I'm going to specifically tell the gateway, which is .2, that I am the victim, which is 100. Now, remember you're in the middle, or you're trying to get in the middle, so you can't just ARP poison one side of that equation. You have the ARP poison both. So simultaneously I'm going to ARP poison and tell the gateway that I am the gateway, which if you're at home or at Starbucks would essentially be your Wi-Fi router we're spoofing here.

So first ARP spoof, I'm telling the gateway that I'm the victim. The second ARP spoof, I'm telling the victim that I'm the gateway. This is part of what puts me in the middle. Both sides will now think I'm the other side. So I start my ARP poison and right away you can see the ARP going out and it's doing a reply, which is telling the 100 machine that I'm the gateway. And it's also telling the gateway that I'm the 100 machine. So that's the ARP poisoning in motion. And it's going every second. The reason it's going every second is because in a real network, every once in awhile, the real machines would respond and say, wait a minute, I've got that IP address. So having this ARP happen every second guarantees that even if the real device responds, you immediately overwrite that response with your more recent response — because in the land of ARP the most recent reply is considered to be the truth.

Turn on IP forwarding to complete the setup

(3:11–5:09) The last step, once we've got the ARP poison going, is we have to make sure we turn on something called IP forwarding. The reason for that is by default your machine will simply drop packets. Now, in my case, my machine has the IP forwarding turned off, which means it's going to follow that behavior.

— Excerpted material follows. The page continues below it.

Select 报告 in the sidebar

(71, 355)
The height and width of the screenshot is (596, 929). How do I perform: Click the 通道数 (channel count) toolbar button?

What I want to do is change that behavior because I am going to be getting packets that are intended for our victim here. Since those packets aren't actually intended for me, my default behavior is to simply drop those packets. But I don't want to drop them. I want to go ahead and take them and pass them on. So I'm going to change this IP forward from a value of zero to — guess what? If zero is off, what do you think I need to change it to in order to turn it on? Exactly. One.

So I'm simply going to write the number one into this file, and this will actually turn on IP forwarding. To prove this is working, I'm not going to write this yet. I'm going to show you that currently 100, which is this victim, has trouble pinging .2, That's because the ping packet is never making it to the actual gateway. It's coming to my machine, and since my default behavior is to drop packets not meant for me, and I'm clearly not .2, that packet's getting dropped.

But the minute I turn on IP forwarding — let's go ahead and turn that on — now you're going to see those pings are going to end up being a 100 percent successful. That's because now the ping is making it to the other side, but it's only making it there by coming through my interface first. So that means I've made myself a proxy or now I've completed and put myself in the middle.

Stealing victim images using Kali Linux driftnet tool

(5:10–6:26) How do we prove that we're in the middle? How can we do things? Well, there are a couple of tools I want to show you. The first one is a special purpose sniffer called Driftnet. The Kali Linux driftnet tool is unique in that it grabs only images out of a victim's traffic. So if I run Driftnet and tell it to listen on interface six here, you'll see them in this little black window whenever the victim visits websites.

Let's go do that. The victim goes out. It goes to MSN and some other places. Well, in that traffic are images, and guess what the attacker just grabbed? All of the images that were in that traffic have now been sniffed off by this attacker in the middle. So any images you would have viewed during your browser session, the attacker is able to see those images now. Not only see them, but if I found one that I wanted to keep like this image here with this nice pie, I click that and it actually saves a local copy of that image so I can view it later. Now, if that's not creepy enough, let me show you how this really gets deep.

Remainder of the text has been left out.